I wasn't trying to promote stochastic/FM screening. What I was describing refers to conventional AM screening. The process to get around the gray level limitation suggested by the formula ("number of gray levels = (ouput res / screen freq)² + 1") is called "dithering". Most descriptions of supercell screening also talk about overcoming gray level limitations (which is why I went there in my original post).
Your question, if I understand it correctly, contains a common misconception.
A halftone dot is formed inside a halftone "cell" The cell is a grid of pixels which are turned on to form the dot. The cell begins with no pixels turned on (0% tone) and as pixels are turned on the dot grows until all the pixels within the cell are turned on and the cell is filled (i.e. 100% tone).
For example.
If the cell size is 2 pixels wide by 2 pixels deep the halftone cell will contain a total of 4 pixels. As a result the following halftone dot tone values can be created:
0% = all pixels off
25% = 1 pixel turned on
50% = 2 pixels turned on
75% = 3 pixels turned on
100% = 4 pixels turned on.
So, with a 2x2 pixel halftone cell it is only possible to have 5 tone levels (gray levels). I.e. the total number of tones possible equals the total number pixels available plus one.
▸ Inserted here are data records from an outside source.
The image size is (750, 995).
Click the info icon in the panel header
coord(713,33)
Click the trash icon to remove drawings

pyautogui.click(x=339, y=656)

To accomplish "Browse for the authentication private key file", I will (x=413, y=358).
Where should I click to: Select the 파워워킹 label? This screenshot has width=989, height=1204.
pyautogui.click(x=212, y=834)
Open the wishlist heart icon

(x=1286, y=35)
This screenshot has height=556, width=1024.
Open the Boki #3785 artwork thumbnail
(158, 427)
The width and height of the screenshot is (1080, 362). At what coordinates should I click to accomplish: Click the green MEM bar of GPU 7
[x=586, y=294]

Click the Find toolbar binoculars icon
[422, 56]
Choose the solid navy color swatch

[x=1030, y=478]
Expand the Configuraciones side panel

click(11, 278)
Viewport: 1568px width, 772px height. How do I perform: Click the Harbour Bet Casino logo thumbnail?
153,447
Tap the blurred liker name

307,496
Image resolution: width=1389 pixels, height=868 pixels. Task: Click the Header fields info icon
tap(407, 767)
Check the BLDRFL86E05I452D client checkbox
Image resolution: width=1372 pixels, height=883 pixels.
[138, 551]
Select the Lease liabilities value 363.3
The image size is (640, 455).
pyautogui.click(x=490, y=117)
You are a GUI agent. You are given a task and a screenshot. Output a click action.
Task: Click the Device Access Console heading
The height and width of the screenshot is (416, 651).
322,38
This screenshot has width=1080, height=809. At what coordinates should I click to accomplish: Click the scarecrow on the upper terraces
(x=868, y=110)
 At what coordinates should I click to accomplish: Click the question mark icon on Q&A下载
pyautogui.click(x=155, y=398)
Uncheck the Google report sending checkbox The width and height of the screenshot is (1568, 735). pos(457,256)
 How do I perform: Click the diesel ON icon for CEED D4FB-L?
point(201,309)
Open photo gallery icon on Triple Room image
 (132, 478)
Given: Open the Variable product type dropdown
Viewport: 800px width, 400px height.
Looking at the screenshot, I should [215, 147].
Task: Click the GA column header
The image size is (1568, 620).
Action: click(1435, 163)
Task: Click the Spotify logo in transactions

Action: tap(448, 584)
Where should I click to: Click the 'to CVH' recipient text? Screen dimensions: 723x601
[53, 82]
In this case 2x2=4 4+1 = 5.
If the number of pixels is increased within the cell by making them smaller - i.e. cell size remains the same but the pixels are smaller - then the number of possible gray levels goes up.
For example:
For a 10x10 cell the number of possible gray levels is 101 (10x10=100, 100+1=101)
For a 16x16 cell the number of possible gray levels is 257 (16x16=256, 257+1=257)
In a basic AM screen the dot is formed by turning on pixels starting from the center of the cell. (For a basic FM screen the pixels within the cell are turned on pseudo-randomly.)
So, as resolution increases - graylevels increases. As resolution decreases gray levels decrease.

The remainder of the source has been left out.